Travel and tourism bodies in Kerala "have leaned towards domestic and local tourism -- identifying unexplored places in the state, encouraging and generating interest in the same among Malayalis and offering the same experiences at lower rates -- thereby sustaining the distressed sector. Bordeaux has used "tips for responsible tourism" to relaunch the destination: slow tourism, "accommodation that is respectful of the inhabitants of Bordeaux", responsible eateries, local and ethical shops, limiting waste and Enjoy an eco-responsible lifestyle."

The majority of citizens in Germany fear that summer holidays will cause the number of corona infections to rise again. 69 per cent believe that this will lead to a significant increase in the number of infections in Germany, according to the current ZDF "Politbarometer", which was published on 10th July  The Isle of Wight is  launching a Visitor Charter inviting visitors to help the community to contain the virus "by doing everything you can to have a safe and enjoyable visit."

21 July: The Mayor of Capri ordered that face masks must be worn outdoors in the evening. Under the new rules, protective masks will be mandatory outdoors in the historic centre of the island from 6pm to 4am at weekends. In the southern Campania region, which includes Capri, masks are required in public spaces whenever social distancing of one metre cannot be implemented.

13 July: EL PAÍS travels to two vacation destinations to see how locals feel about the arrival of visitors for the summer season as the risk of Covid-19 persists

11 July: Take-off! Holiday giant Tui is back, but boss Andrew Flintham says travel industry STILL needs help

10 July: WHO says countries may have to return to "total lockdown," after cases double worldwide in 6 weeks
Dr. Michael Ryan, executive director of WHO's Health Emergencies Program has said countries should be "ready to move backwards or forwards" depending on the numbers they are seeing. "Accept the fact that in our current situation it is very unlikely that we can eradicate or eliminate this virus," he said, noting that this gives the virus an opportunity to reemerge. Ryan compared coronavirus outbreaks to forest fires. Small fires, he said, are easy to put out but difficult to recognize. He advised every country and community to implement a system where it can detect the "small embers," allowing it to only lockdown small areas in order to contain the virus.

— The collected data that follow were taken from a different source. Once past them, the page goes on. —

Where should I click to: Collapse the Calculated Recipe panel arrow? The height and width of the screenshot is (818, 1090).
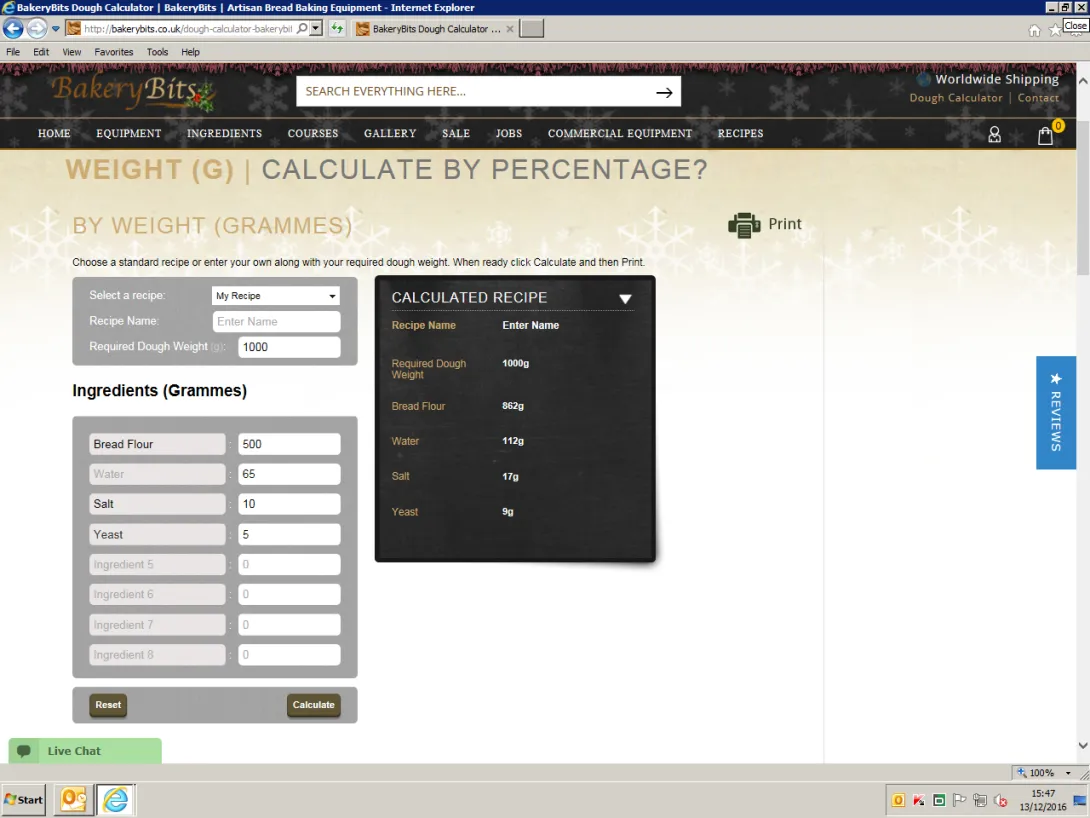pos(625,298)
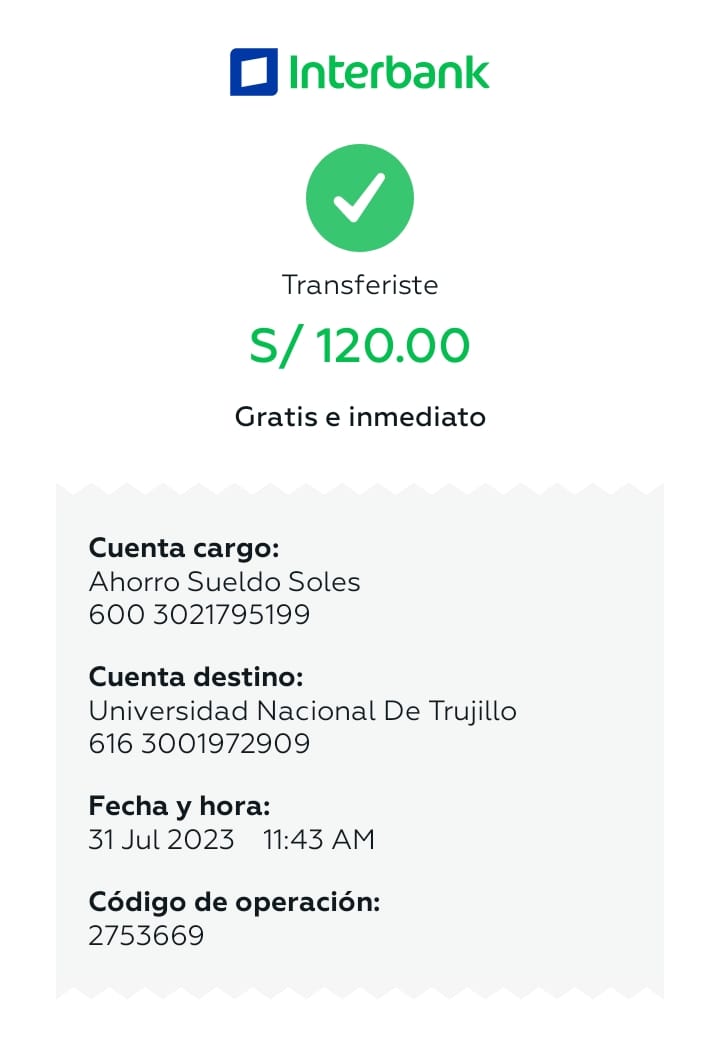
Task: Select the 120.00 transfer amount figure
Action: pyautogui.click(x=393, y=346)
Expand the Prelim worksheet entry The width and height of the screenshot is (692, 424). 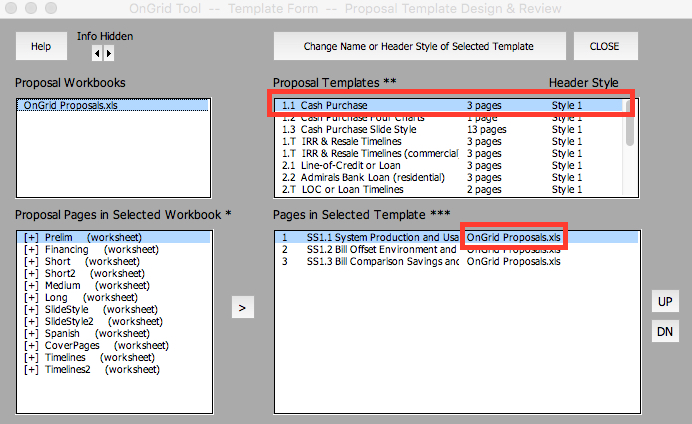tap(30, 237)
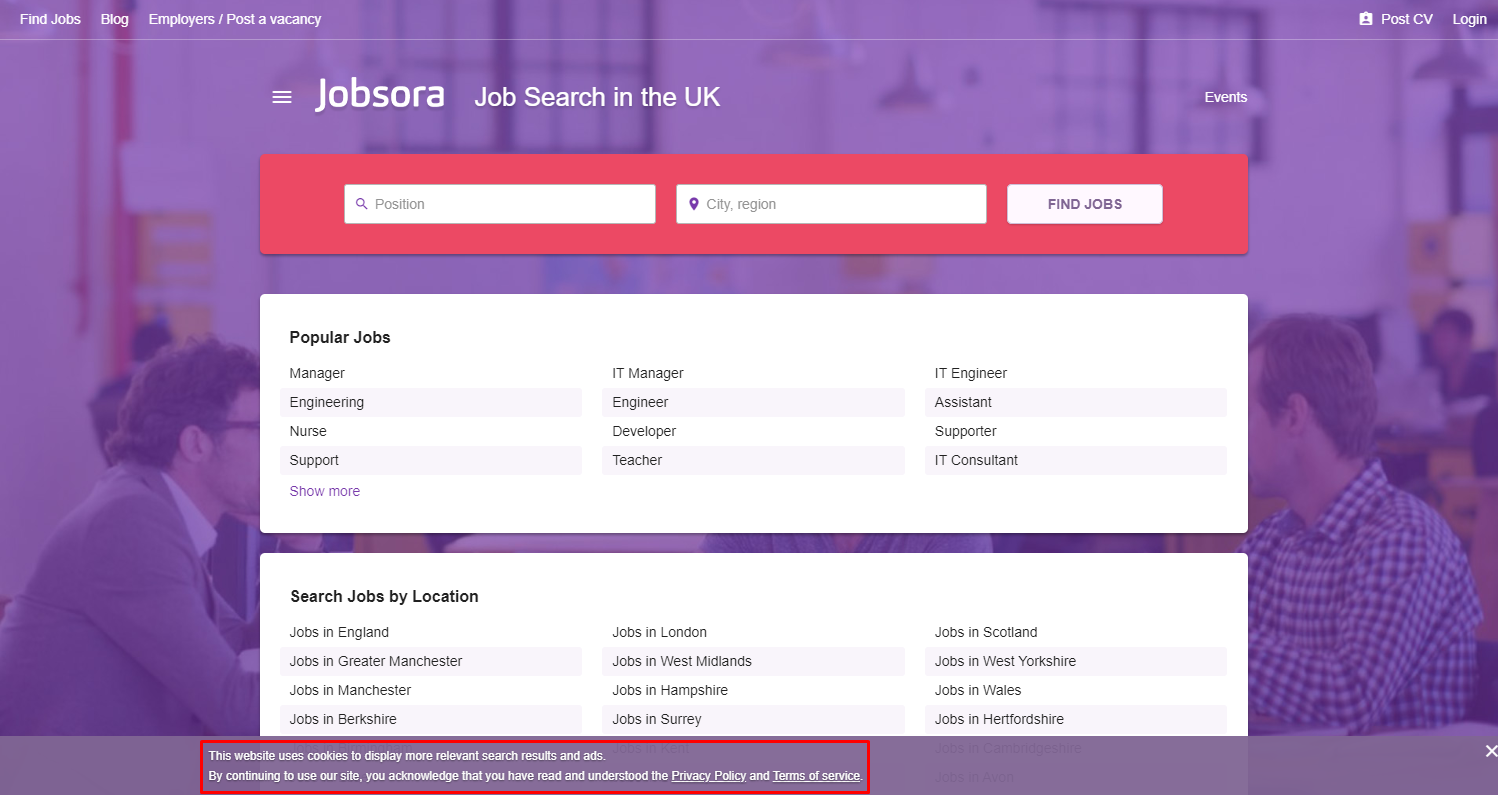Open the Terms of service link
Screen dimensions: 1498x795
816,776
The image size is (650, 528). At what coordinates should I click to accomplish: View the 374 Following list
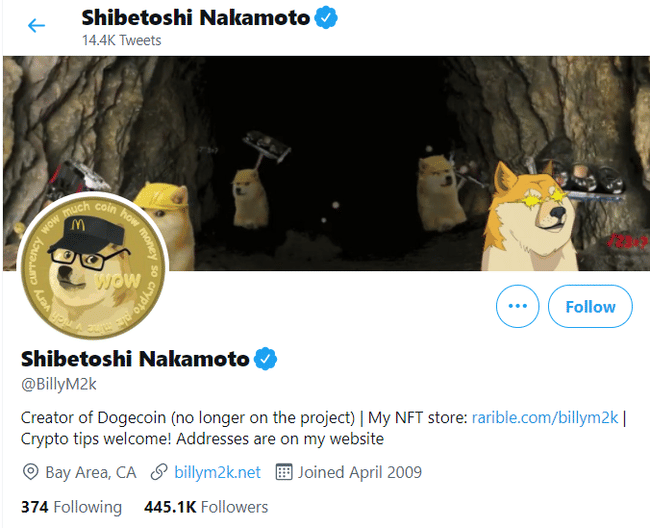point(71,507)
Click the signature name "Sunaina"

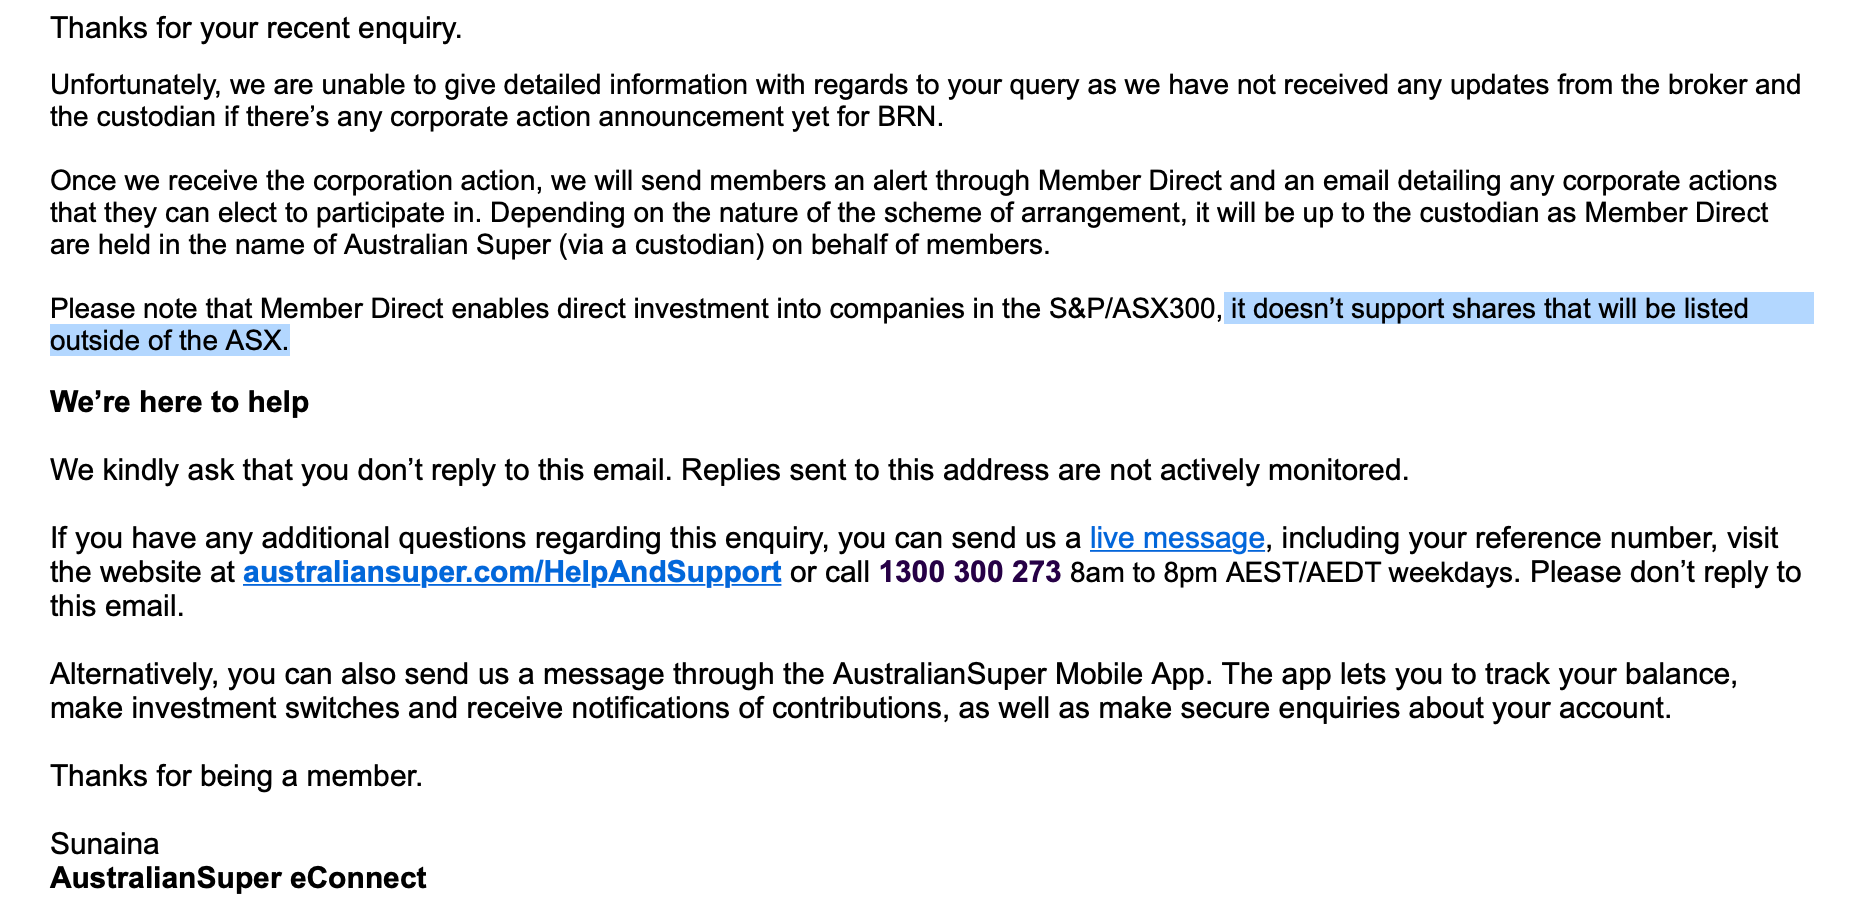click(x=104, y=844)
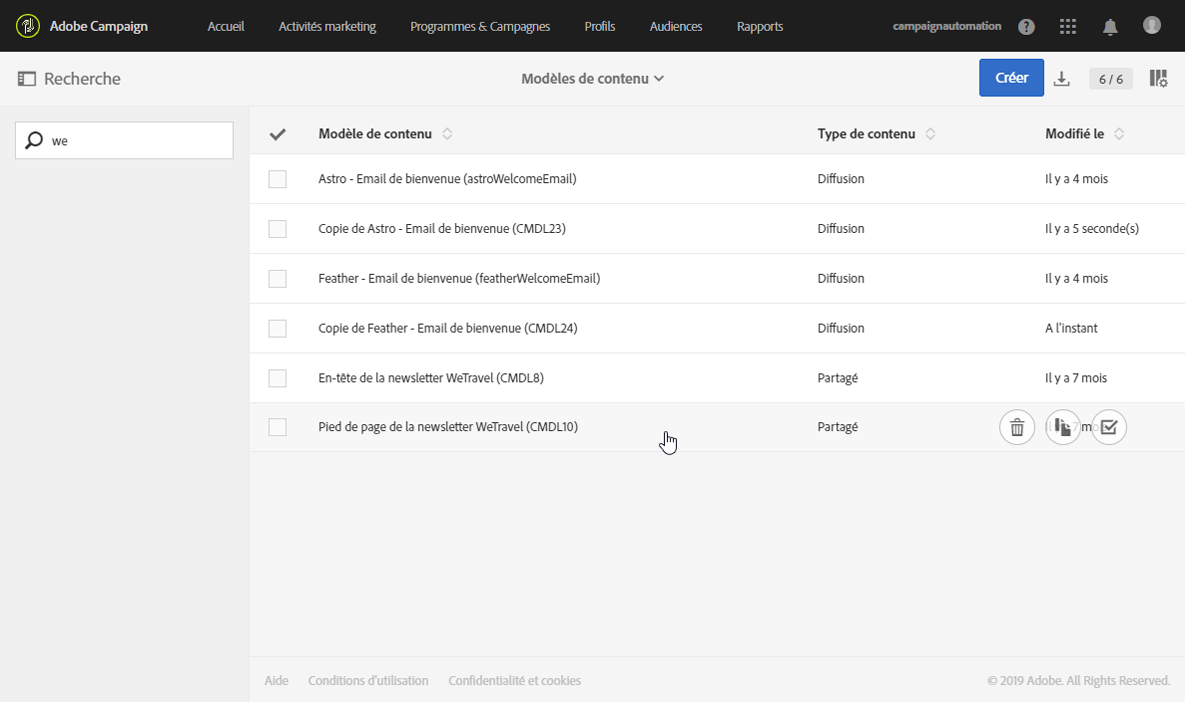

9th July:  The Sun newspaper's headline on the YouGov survey results on 9th July. "BRITS may not be welcome in Europe after all as a new survey finds them at the bottom of the list for tourists countries are happy to welcome. People in France, Spain, Italy and Germany have all expressed concerns about UK tourists due to the alarming coronavirus rate in the country."As Magaluf reopened drunk British holidaymakers were not wearing masks and jumping on cars'

One angry local raged on social media: “Total chaos in Punta Bellena. Hundreds of sons of b***ches from Great Britain. No face masks on, jumping on top of cars, drunk, drinking alcohol in the street. A disaster. Where’s the police? A f**king disgrace.” The anti ‘trash tourism’ decree approved in January was intended to restrict the promotion and sale of alcohol in specific areas of the Balearic Islands including Magaluf and San Antonio on neighbouring Ibiza.  The legislation requiring bars to close at 02:00 appears to have fuelled the ugly behaviour. more

Only a few days earlier  Iago Negueruela, the Balearic minister for the economy, labour and tourism. has said that "There won't be that kind of mass tourism because those places are not going to open; it's a clear message." We have "already started a process and it is irreversible. The pubs won't open this year. We are no longer going to receive or tolerate that kind of tourist, who can be a risk for themselves and others." The law against "tourism of excesses" that was introduced at the start of the year, banning pub crawls and happy hours. He was optimistically asserting that the "... hotel sector has already staked out its preference for quality and not just numbers, but the perception does not always accompany the reality. Even in Magaluf, a transformation has been taking place, with a focus on five-star hotels, its beaches and gastronomy." "Some elements of this crisis might be temporary, like face masks," says Andreu Serra, tourism chief for the Mallorca Council island administration. "But this is also an opportunity to improve our care of tourists, by using technology to control numbers so we know when beaches will be full, and generally boosting hygiene in all hospitality areas."  The local council has responded by closing the strip in Magaluf for two months. more

7 July: WHO Director-General
"The outbreak is accelerating and we have clearly not reached the peak of the pandemic. While the number of deaths appears to have levelled off globally, in reality, some countries have made significant progress in reducing the number of deaths, while in other countries deaths are still on the rise. Where there has been progress in reducing deaths, countries have implemented targeted actions toward the most vulnerable groups, for example, those people living in long-term care facilities.  WHO Travel Advice

26 June: Slow Food Slow Travel Responsible Tourism in Italy

14 June: The Times  Staycations: fears of ‘pitchfork welcome’ for Cornwall tourists.  There are fears, however, that this could be the summer when long-simmering tension between the locals and the 4x4 driving, Boden-clad brigade boils over. While the coronavirus has brought people closer together in many parts of the UK, it has bolstered anti-tourist rhetoric in Cornwall, leaving those in

4 June: Economist The pandemic is still gathering pace in most of the world
Richer countries can do much to help. Some stricken places will need donations of simple supplies like testing kits and protective gear. Others will need debt relief, to free money to fight the disease. Humanitarian aid for war-torn countries and the refugees they create is even more urgent than usual.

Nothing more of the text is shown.